A deal has now been reached, though, with the BBC announcing that LeBlanc has signed on to host another two seasons of Top Gear, starting with season 24 (which will air in early 2017). LeBlanc has always been a petrol-head, as has Evans, but while both might have been lacking experience in presenting a motoring show, it was LeBlanc who won viewers over with his dry wit and humor, as well as his insight into cars. Though Evans is a much more experienced presenter (as well as being British), he did not have a natural rapport with the audience and many very quickly grew tired of his presenting style – which is an acquired taste at the best of times.
Joining LeBlanc for next season as co-hosts, are Harris and Reid; a move sure to please fans of the show. Both presenters were woefully underused last season, and their spinoff show, Extra Gear, on the BBC’s online channel, BBC3, has been popular. Together, the three should make for a strong presenting trio, backed up by contributions from Jordan, Schmitz, and The Stig. In a statement, director of BBC Studios, Mar Linsey, praised LeBlanc’s relationship with the viewers:
“Matt was hugely popular with Top Gear viewers last series with his humour, warmth and obvious passion for cars and for the show, so I couldn’t be more delighted that he’s agreed to come back and do more for us.”
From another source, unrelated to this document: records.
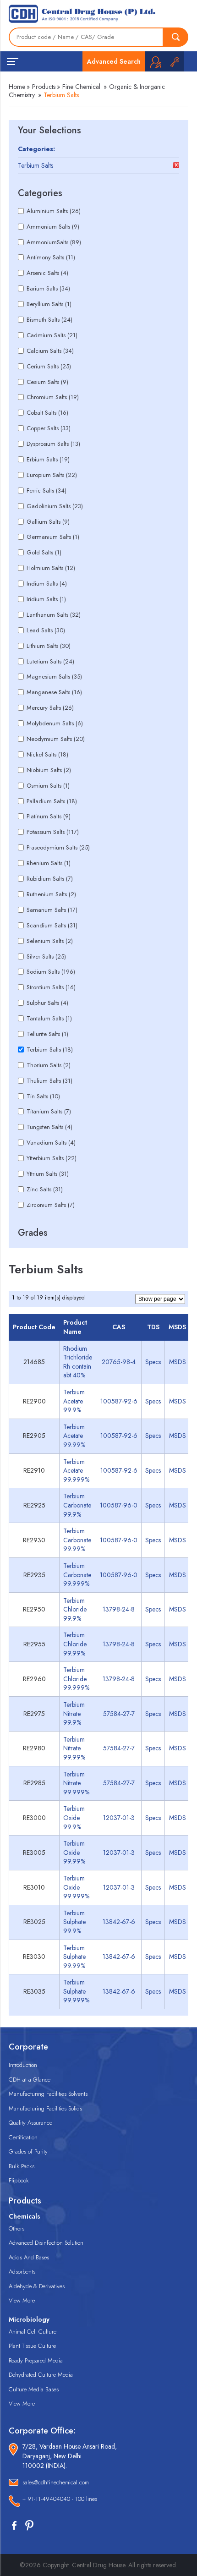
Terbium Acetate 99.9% (74, 1400)
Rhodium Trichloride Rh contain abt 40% (77, 1362)
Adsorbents (22, 2271)
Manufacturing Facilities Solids (45, 2108)
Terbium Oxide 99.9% (74, 1817)
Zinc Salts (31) (45, 1189)
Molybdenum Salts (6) (55, 723)
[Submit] (176, 37)
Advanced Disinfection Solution (46, 2242)
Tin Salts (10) (43, 1096)
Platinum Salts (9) (49, 816)
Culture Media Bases (34, 2389)
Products (43, 86)
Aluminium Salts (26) (54, 211)
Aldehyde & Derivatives (37, 2286)
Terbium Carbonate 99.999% (77, 1574)
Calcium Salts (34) (50, 350)
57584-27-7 (119, 1713)
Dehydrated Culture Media (41, 2374)
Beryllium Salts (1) (49, 304)
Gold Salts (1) (44, 552)
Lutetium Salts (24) (50, 661)
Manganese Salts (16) (54, 692)
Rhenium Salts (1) (49, 863)
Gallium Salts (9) (48, 521)
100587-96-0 (118, 1505)
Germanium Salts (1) (53, 536)
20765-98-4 (119, 1361)
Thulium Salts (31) (49, 1080)
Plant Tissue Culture (32, 2345)
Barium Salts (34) (48, 288)
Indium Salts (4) (47, 583)
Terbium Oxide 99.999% (76, 1887)
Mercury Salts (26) (50, 707)
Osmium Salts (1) (48, 785)
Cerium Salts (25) (49, 366)
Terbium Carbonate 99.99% (77, 1539)
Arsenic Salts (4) (47, 273)
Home (17, 86)
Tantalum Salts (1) (49, 1018)
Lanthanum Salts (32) (54, 614)
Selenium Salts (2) (50, 941)
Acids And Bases (29, 2257)
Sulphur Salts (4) (47, 1002)
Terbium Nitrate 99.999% (76, 1783)
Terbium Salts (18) (50, 1049)
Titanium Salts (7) (49, 1111)
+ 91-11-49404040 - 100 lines (59, 2498)
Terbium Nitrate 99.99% (74, 1748)
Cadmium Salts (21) (52, 335)
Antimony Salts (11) (51, 257)
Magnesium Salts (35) (54, 676)
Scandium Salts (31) (52, 925)
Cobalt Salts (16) (47, 412)
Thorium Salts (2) (49, 1065)
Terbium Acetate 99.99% (74, 1435)
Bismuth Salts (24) (49, 319)
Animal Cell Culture (32, 2331)
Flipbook (19, 2180)
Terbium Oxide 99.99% (74, 1852)
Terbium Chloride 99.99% (75, 1643)
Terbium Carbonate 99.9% (77, 1504)
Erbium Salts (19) (48, 459)
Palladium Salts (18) (52, 801)
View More (22, 2300)
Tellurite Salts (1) (47, 1034)
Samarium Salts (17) (52, 909)
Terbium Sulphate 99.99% (74, 1956)
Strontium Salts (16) (51, 987)
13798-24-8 (119, 1609)
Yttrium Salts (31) (48, 1173)
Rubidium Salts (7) (50, 878)
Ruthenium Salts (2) (51, 894)
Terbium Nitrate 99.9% (74, 1713)
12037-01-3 (119, 1817)
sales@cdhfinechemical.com (55, 2482)
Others (16, 2228)
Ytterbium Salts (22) (52, 1158)
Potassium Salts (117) (53, 832)
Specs (153, 1361)
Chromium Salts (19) (53, 397)
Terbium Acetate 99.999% (76, 1470)
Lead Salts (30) (46, 630)
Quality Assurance (30, 2122)
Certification (23, 2137)
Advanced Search (114, 61)
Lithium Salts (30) (49, 645)
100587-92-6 (118, 1401)
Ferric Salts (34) (46, 490)
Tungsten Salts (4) (49, 1127)
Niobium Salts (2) (49, 770)
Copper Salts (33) (49, 428)
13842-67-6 (119, 1921)
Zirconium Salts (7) (51, 1204)
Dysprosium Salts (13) (53, 443)
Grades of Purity (28, 2151)
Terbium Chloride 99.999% (76, 1678)
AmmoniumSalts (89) (54, 242)
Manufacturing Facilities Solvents (48, 2093)
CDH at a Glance (29, 2079)
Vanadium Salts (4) (51, 1142)
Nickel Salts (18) (47, 754)
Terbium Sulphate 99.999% (76, 1991)
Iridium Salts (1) (46, 599)
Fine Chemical (81, 86)
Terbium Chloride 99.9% (75, 1609)
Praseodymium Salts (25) (58, 847)
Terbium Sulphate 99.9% (74, 1921)
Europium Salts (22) (52, 475)
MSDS (177, 1361)
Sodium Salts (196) (51, 971)
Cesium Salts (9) (47, 382)
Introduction (23, 2065)
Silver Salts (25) (46, 956)
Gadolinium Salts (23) (55, 506)
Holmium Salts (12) (51, 568)
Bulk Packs (21, 2166)
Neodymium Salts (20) (56, 738)
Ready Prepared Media (36, 2360)
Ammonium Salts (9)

While LeBlanc made no secret of his wish to return to Top Gear, he now faces an uphill battle to recoup and add to the viewers lost during the last season. Evans’ departure now gives LeBlanc a chance to shine; he was oftentimes stilted and appeared awkward when Evans was on screen with him. Now he has a chance to bring his humor to the fore, as well as his deep knowledge and love of cars. Reid and Harris also get time to prove their worth, and Top Gear could return to its former glory if people decide to tune in and give season 24 a a chance. It remains to be seen, however, if Clarkson, Hammond and May’s new motoring show, The Grand Tour, will pose any threat to Top Gear when it makes its debut on Amazon Prime this fall.